Source text.
───

15 March 2023
ChatGPT: How Do We Police The Robots?
In a prior piece, we discussed the business implications of ChatGPT. If artificial intelligence (AI) is going to be widely adopted, some important legal issues have to be grappled with.
By Stefanie Yuen Thio, David Aw
Cover photo credit: One of the images created by DALL-E 2, when we asked for “a hawker centre in Singapore, in the style of Edward Hopper’s Nighthawks”.
ChatGPT’s seemingly endless knowledge on unlimited topics is born of its consumption of nearly 300 billion words scraped from the internet. The bot is one of history’s most voracious readers; its diet: books, articles, websites, blogs, and online posts. If a document is publicly accessible online, the odds are that ChatGPT has read and digested it.
Its applications are similarly boundless. The bot can code, it can create literary works (“write a Fibonacci poem about char kway teow”) and can even, through its sister platform DALL-E 2, produce works of art based on existing artistic styles. AI’s broad uses give rise to a range of legal problems and, before the technology becomes ubiquitously embedded in our daily lives, some boundaries will need to be erected.

───

Extracted entries.
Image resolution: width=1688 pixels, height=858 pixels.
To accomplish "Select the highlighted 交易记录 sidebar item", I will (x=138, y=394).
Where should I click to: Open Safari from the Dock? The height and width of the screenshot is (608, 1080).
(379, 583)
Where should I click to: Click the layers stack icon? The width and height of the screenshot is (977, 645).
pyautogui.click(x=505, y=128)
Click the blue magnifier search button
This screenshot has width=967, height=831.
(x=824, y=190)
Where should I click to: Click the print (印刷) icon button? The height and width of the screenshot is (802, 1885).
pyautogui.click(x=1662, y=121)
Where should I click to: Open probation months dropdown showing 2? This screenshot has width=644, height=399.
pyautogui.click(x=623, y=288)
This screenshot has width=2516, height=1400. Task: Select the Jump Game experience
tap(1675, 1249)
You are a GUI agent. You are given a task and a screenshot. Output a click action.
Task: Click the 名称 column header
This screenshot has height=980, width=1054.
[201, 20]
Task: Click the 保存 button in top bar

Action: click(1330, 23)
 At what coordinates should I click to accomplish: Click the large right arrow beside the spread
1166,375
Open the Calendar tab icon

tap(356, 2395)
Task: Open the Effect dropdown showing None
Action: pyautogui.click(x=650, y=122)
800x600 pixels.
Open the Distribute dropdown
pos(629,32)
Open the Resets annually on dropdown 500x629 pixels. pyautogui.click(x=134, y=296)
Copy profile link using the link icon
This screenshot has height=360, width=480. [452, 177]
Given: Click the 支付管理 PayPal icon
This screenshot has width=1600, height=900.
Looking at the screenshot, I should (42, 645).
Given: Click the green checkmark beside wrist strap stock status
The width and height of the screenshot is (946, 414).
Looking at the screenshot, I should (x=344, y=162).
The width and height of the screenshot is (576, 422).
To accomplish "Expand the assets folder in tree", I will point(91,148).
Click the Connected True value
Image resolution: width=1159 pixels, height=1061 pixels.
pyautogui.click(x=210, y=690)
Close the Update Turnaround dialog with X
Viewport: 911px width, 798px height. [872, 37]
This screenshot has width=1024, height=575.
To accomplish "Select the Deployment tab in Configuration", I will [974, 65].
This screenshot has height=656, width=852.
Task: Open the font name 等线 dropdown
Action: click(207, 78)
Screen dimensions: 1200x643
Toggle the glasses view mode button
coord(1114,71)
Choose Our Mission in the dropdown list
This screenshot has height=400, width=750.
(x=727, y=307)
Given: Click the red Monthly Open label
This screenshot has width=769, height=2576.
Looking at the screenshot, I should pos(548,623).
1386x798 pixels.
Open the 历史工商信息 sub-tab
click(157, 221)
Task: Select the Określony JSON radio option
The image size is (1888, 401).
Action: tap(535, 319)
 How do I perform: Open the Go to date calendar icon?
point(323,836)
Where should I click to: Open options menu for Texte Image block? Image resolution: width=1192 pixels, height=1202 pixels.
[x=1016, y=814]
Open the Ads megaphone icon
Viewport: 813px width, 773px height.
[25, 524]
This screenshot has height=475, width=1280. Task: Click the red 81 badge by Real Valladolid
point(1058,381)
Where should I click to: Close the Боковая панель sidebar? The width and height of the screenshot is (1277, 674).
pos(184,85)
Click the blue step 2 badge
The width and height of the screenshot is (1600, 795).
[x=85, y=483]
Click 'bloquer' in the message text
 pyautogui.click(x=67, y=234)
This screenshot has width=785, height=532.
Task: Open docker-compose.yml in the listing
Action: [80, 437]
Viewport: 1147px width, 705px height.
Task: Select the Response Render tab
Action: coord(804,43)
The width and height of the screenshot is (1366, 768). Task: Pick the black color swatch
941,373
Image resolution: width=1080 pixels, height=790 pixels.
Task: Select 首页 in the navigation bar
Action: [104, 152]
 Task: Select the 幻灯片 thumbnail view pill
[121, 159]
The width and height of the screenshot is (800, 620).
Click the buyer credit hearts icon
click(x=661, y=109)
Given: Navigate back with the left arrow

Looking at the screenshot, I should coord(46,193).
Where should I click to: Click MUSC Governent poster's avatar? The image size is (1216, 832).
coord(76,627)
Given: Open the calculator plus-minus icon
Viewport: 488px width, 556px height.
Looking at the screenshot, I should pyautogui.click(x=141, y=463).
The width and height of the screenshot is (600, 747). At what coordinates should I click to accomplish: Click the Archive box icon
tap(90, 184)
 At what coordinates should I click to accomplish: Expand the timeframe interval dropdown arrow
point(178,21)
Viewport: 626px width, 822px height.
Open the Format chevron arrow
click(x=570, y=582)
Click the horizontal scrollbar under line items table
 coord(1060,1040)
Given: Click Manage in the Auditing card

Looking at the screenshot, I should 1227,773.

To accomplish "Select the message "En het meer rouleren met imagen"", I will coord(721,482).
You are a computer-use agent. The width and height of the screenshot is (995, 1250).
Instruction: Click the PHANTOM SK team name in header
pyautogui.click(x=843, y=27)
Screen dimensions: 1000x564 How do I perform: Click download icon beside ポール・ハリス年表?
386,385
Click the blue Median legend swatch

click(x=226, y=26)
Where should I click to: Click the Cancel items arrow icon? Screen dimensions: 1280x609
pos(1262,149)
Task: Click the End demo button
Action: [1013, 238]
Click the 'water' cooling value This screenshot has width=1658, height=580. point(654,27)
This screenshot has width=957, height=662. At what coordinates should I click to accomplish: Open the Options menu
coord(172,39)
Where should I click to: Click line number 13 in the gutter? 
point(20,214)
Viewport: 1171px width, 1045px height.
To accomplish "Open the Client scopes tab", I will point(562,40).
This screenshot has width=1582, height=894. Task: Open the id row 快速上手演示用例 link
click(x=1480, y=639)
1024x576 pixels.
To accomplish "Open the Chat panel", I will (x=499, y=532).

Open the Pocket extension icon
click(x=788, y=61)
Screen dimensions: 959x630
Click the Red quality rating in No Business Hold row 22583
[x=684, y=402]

───

What is being asked.
Continue the article on the legal questions raised by ChatGPT and AI, starting after its final paragraph.

Result.
Privacy versus Progress
AI language models’ abilities are dependent on the indiscriminate review of millions of publicly accessible articles and documents, some of which undoubtedly contain personal data that the owners may not be aware is being used, let alone have consented to it. To be fair, developers may find it impractical to obtain the necessary permissions for use on the scale required by such an AI bot, and have relied upon the fact that if the information is in cyberspace then the data owners must have – at least impliedly – consented to it being accessed. However, individuals probably never dreamed that their information would have the reach or purpose that bots can now use it for.
This pressing need to protect individuals’ data privacy – in Singapore, this is enshrined in the Personal Data Protection Act – has got legislatures around the world considering changes to data protection laws. The UK government has issued an AI rulebook to promote responsible use and development of AI, which is increasingly used in healthcare settings. Alexander Hanff, a member of the European Data Protection Board’s pool of experts, considers that not including an opt-in principle violates not just General Data Protection Regulation but also Consumer Protection Law in the EU, which requires servicing contracts to be fair and equitable.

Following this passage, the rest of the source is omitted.